While Cordelia was asleep, I gently lifted her up, took away the eggs, and placed the four sleeping chicks under her. She didn’t react. I also put a feeder full of chick feed and a waterer in the henhouse and closed the henhouse door so the other chickens wouldn’t interrupt.
As anyone who’s raised chicks knows, heat is the critical thing in the beginning. Chicks need to stay at about 95º F for the first week. But they’ll instinctively move toward a heat source, which, in this case, was Cordelia. So long as she accepted this, they’d be okay.
The idea is, the broody chicken wakes up and thinks, “Hey! They hatched!” And that switch in her brain flips from brooding to mothering. We just had to wait and see.
The next morning, the chicks were all still alive. Some had wandered away from Cordy, but it was a warm day (and even warmer in the henhouse) so that was okay. We just kept visiting them and putting the chicks back under her. Cordy still puffed up when she saw us, but the Velociraptor was merely idling.
That night, we put the chicks back under her one more time, and went to bed.
By the next day, we found the chicks and Cordelia all huddled together. The Velociraptor was gone. In its place, a momma hen, showing her chicks around the henhouse. Directing them to the feeder. Lifting herself up and scooting the chicks under her on her own. One big happy family.
If all goes well, we’ll be able to let them all out of the henhouse in a few weeks and watch as Cordelia shows her babies the world. It’s strange to call something that happens in nature every day a miracle, but it sure feels like one.
Hopefully, in a couple months, we’ll have four happy Sussex pullets we didn’t have to brood ourselves, and one less broody hen.
Mazel tov, Cordelia.
Back when I was gardening in San Francisco, I learned the only way to grow strawberries that I actually got to eat was to plant them in a hanging basket by the house. The squirrels were brave, but generally still too timid to come right to the house and try to get into a hanging basket.
So I did the same at our new place here in Oregon. And I found out a couple weeks ago that a bird had the same idea. Because as I was watering the strawberries, I discovered a tiny nest.
The eggs were tiny, dime-sized. The mother bird flew away before I could photograph her, but from the look of her and her eggs, I identified her as a House Finch. She’d made a nest from straw and goat hair, collected from our farm.
A few days later, I found one of the eggs pushed out of the nest. When I attempted to move it back in, I noticed it was cracked. Nature is beautiful, but cruel. I took it out of the planter and disposed of it.

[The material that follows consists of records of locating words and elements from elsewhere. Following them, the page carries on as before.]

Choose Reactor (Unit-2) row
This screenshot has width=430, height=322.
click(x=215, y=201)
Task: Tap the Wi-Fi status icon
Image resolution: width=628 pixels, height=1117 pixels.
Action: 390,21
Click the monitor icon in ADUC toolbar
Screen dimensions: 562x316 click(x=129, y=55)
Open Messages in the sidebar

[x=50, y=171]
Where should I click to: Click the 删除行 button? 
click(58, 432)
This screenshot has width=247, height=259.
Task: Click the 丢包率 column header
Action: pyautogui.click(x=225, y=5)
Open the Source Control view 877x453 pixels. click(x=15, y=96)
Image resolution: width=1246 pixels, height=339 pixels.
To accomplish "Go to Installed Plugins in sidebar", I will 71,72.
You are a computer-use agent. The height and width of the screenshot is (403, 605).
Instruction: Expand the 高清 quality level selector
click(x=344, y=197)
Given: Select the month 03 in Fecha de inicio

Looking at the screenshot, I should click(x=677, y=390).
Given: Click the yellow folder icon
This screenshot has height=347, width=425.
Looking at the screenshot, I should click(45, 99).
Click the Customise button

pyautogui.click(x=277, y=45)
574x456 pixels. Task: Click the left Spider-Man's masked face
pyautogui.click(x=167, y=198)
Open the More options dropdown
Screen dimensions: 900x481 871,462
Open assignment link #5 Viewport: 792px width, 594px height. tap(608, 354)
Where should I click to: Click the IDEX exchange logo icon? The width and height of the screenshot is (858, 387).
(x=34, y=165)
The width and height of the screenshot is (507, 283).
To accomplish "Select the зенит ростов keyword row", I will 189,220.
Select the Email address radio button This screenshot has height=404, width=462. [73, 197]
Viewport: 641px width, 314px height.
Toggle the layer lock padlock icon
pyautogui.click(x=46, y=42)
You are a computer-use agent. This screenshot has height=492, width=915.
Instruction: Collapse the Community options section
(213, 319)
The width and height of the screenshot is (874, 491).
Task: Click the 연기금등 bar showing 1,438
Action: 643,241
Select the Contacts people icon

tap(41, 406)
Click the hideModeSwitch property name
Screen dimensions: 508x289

A few days later, the three remaining eggs had all hatched.
As I stood over the nest gawking, the momma bird sat in the Witchhazel tree behind me, squawking angrily.
The chicks were impossibly tiny, eyes closed, mouths open.
I checked on them every day to make sure there were still three, doing okay. They grew like weeds.
Soon they had wings.
And open eyes.
And then they were gone. I’d come out to check on them and they took one look at me and flew away.
The whole process only took about two weeks. So short from my vantage, but an eternity for them and their mom, I’m sure.
Thanks for choosing the Milk Barn Farm strawberry planter for your home, house finches. Same time next year?
One Less Lawn
Last week I rented a small tractor with a 4-foot-wide tiller and tilled this 5,000 square foot area to prep it for vegetable planting next month. Now I really want a tractor.